In the spring of 1896, after a nearly three-year-long stay in America, Adolf Loos returned to Austria-Hungary. The immediate reason was a summons to take part in military maneuvers to be held during the summer, but Loos, who had just turned twenty-five, was also impatient to launch his career as an architect. Upon completing his military service, he set off for Vienna brimming with dreams and ambition. He soon found a position in the atelier of Carl Mayreder, a noted architect and professor at the Technische Hochschule.

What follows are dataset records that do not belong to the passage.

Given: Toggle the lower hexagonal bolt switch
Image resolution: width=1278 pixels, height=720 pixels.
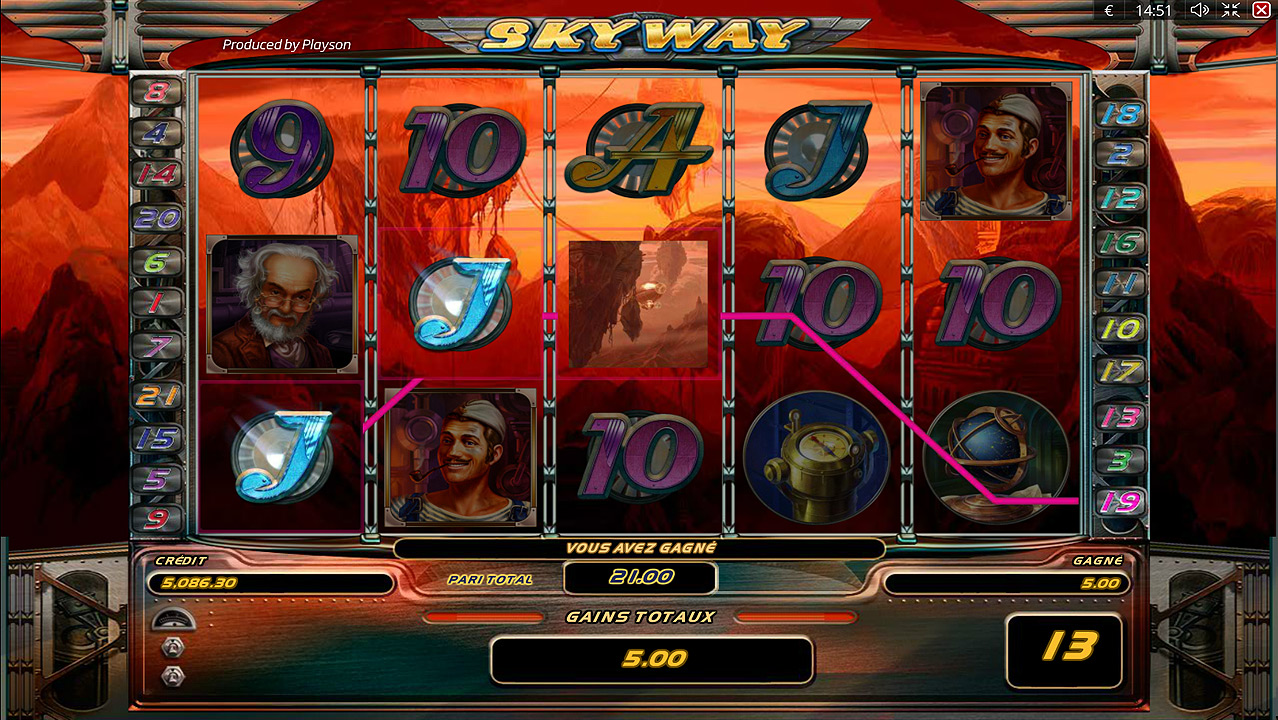Looking at the screenshot, I should [173, 675].
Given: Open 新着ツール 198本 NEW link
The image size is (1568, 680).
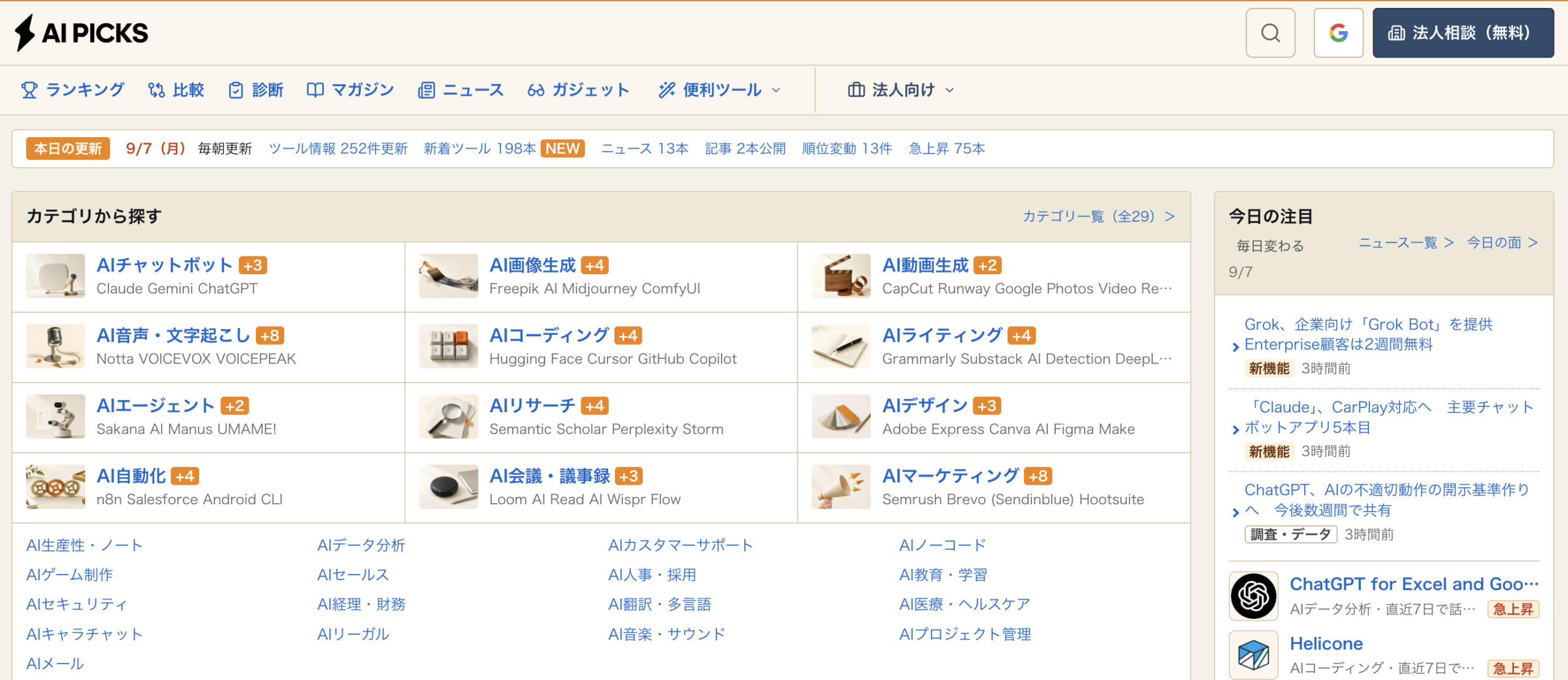Looking at the screenshot, I should (504, 149).
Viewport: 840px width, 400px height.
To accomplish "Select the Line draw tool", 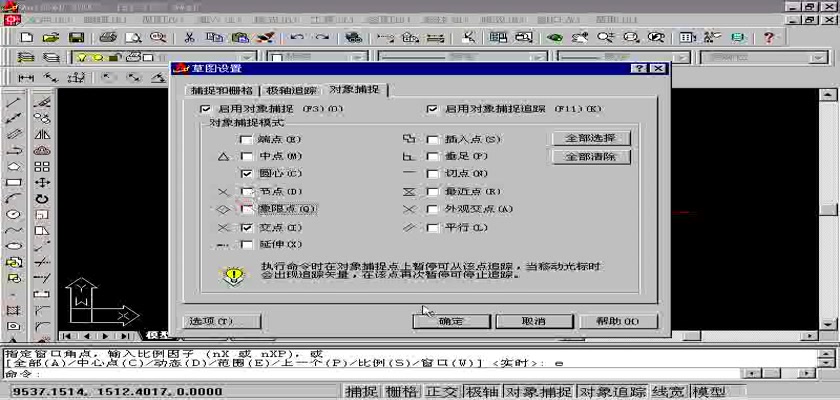I will click(x=14, y=102).
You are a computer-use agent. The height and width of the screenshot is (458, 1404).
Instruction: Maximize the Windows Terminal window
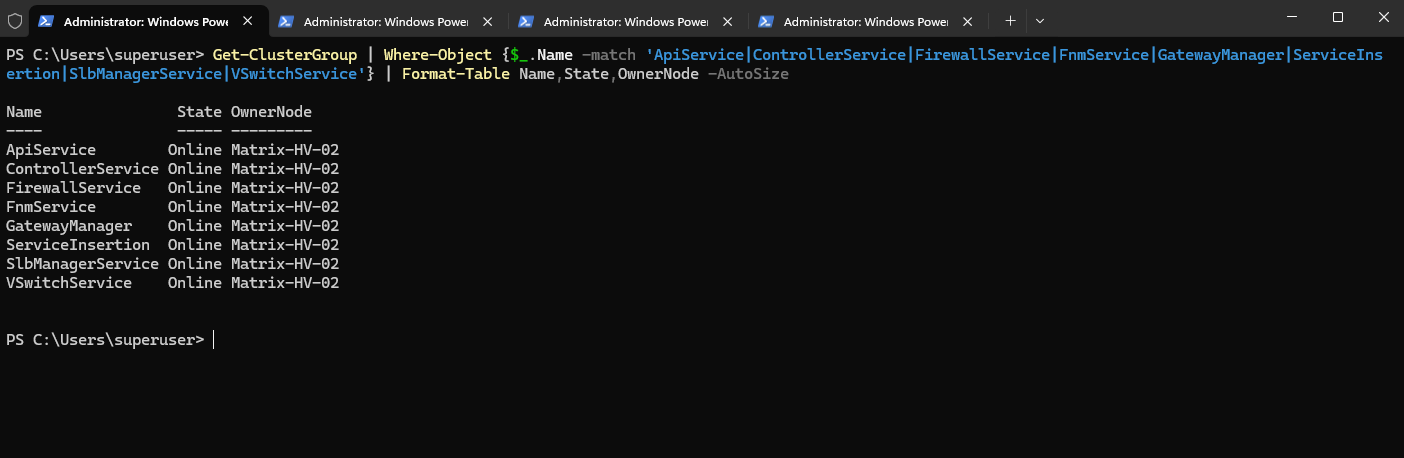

Loos’s fervent desire to establish an independent architectural practice faced daunting obstacles. For one, Loos was an outsider in Vienna: born and reared in Brno in the provinces, he had spent only a brief time in the capital and thus had few acquaintances and even fewer connections to potential clients. Even more serious, however, was Loos’s lack of experience beyond a stint in the structural engineering department of the trade school in Reichenberg (now Liberec in the Czech Republic) and a three-year course of architectural studies at the Technische Hochschule in Dresden that he had failed to complete.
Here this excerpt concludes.